What the task requires
Revise the stretch of lines from the one containing "The image size is (451, 254)." through the one containing "Action: (x=92, y=197)", replacing "image size" with "screenshot size" and keeping everything else unchanged. Return only those lines, with the pictures omitted.

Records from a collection
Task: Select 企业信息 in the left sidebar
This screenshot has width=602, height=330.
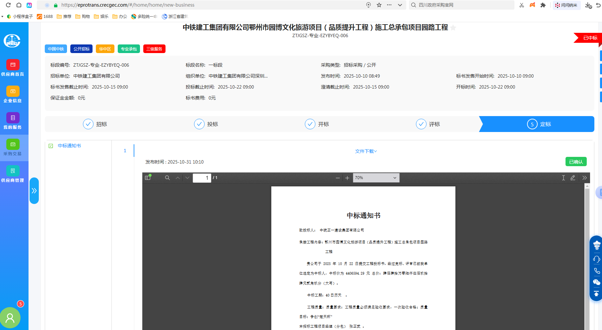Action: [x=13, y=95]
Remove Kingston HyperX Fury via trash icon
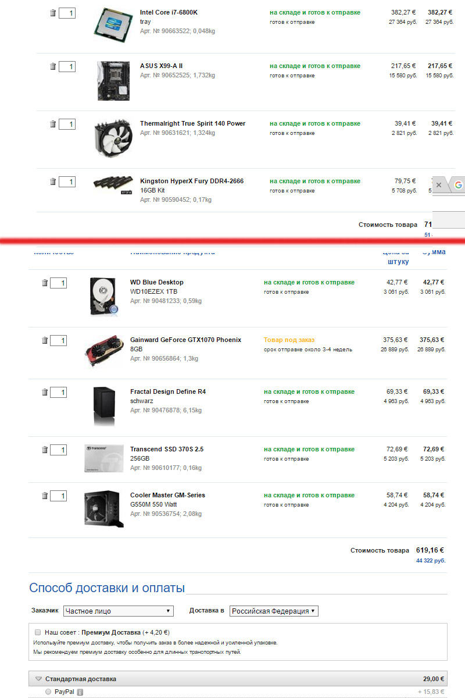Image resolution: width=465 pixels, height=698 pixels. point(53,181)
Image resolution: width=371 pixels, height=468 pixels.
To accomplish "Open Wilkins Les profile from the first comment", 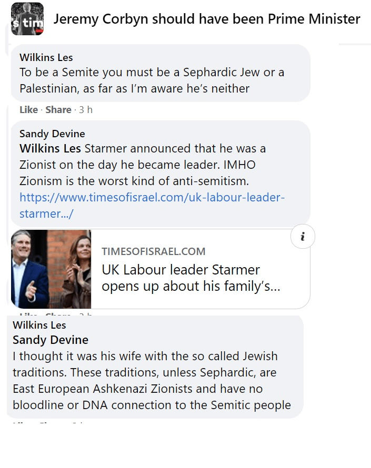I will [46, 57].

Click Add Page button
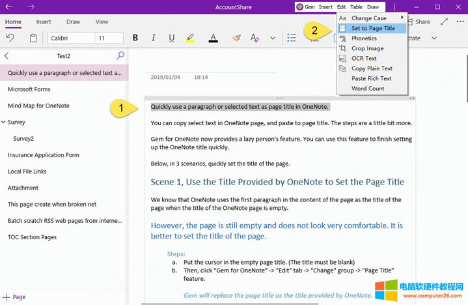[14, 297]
==
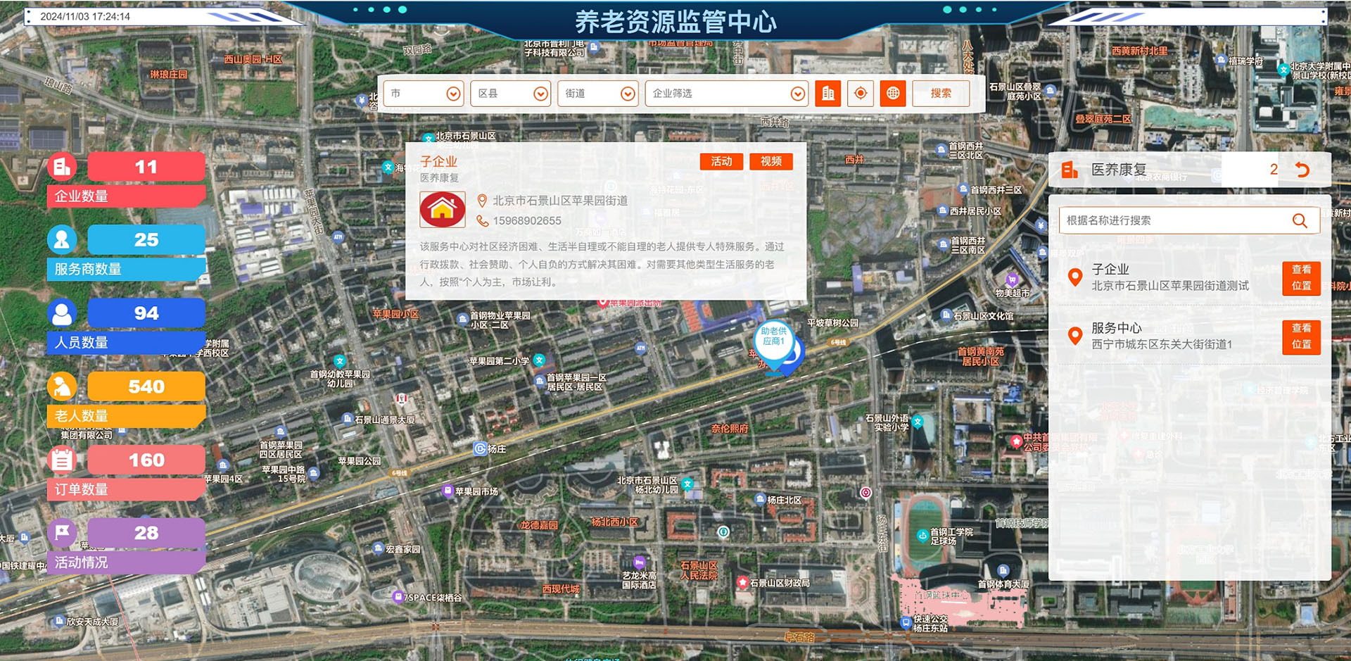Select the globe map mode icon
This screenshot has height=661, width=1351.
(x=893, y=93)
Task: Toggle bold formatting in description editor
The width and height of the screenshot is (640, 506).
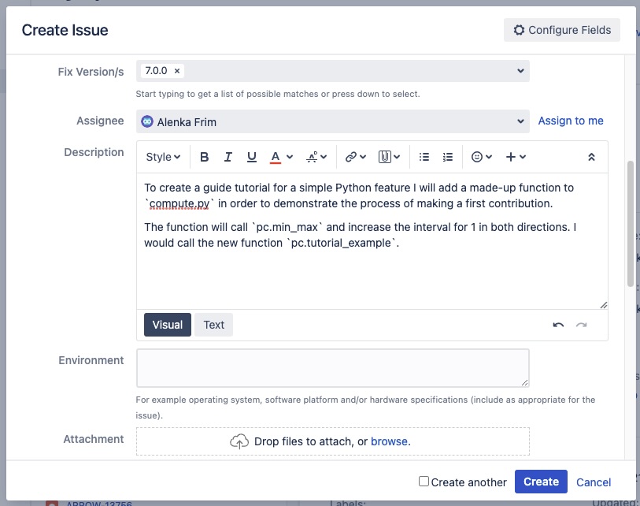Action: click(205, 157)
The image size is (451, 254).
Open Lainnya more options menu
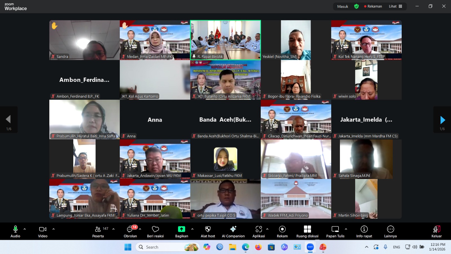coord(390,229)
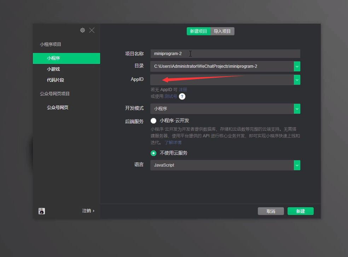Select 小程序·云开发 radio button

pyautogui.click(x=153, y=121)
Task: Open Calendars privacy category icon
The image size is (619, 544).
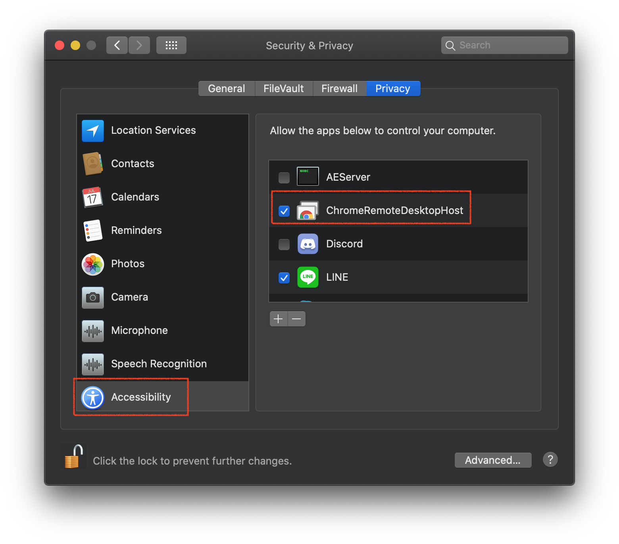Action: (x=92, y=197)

Answer to the problem
The screenshot size is (451, 254).
Open Lainnya more options menu
coord(390,229)
Select 小程序·云开发 radio button

pyautogui.click(x=153, y=121)
Task: Open Calendars privacy category icon
The screenshot size is (619, 544).
Action: (x=92, y=197)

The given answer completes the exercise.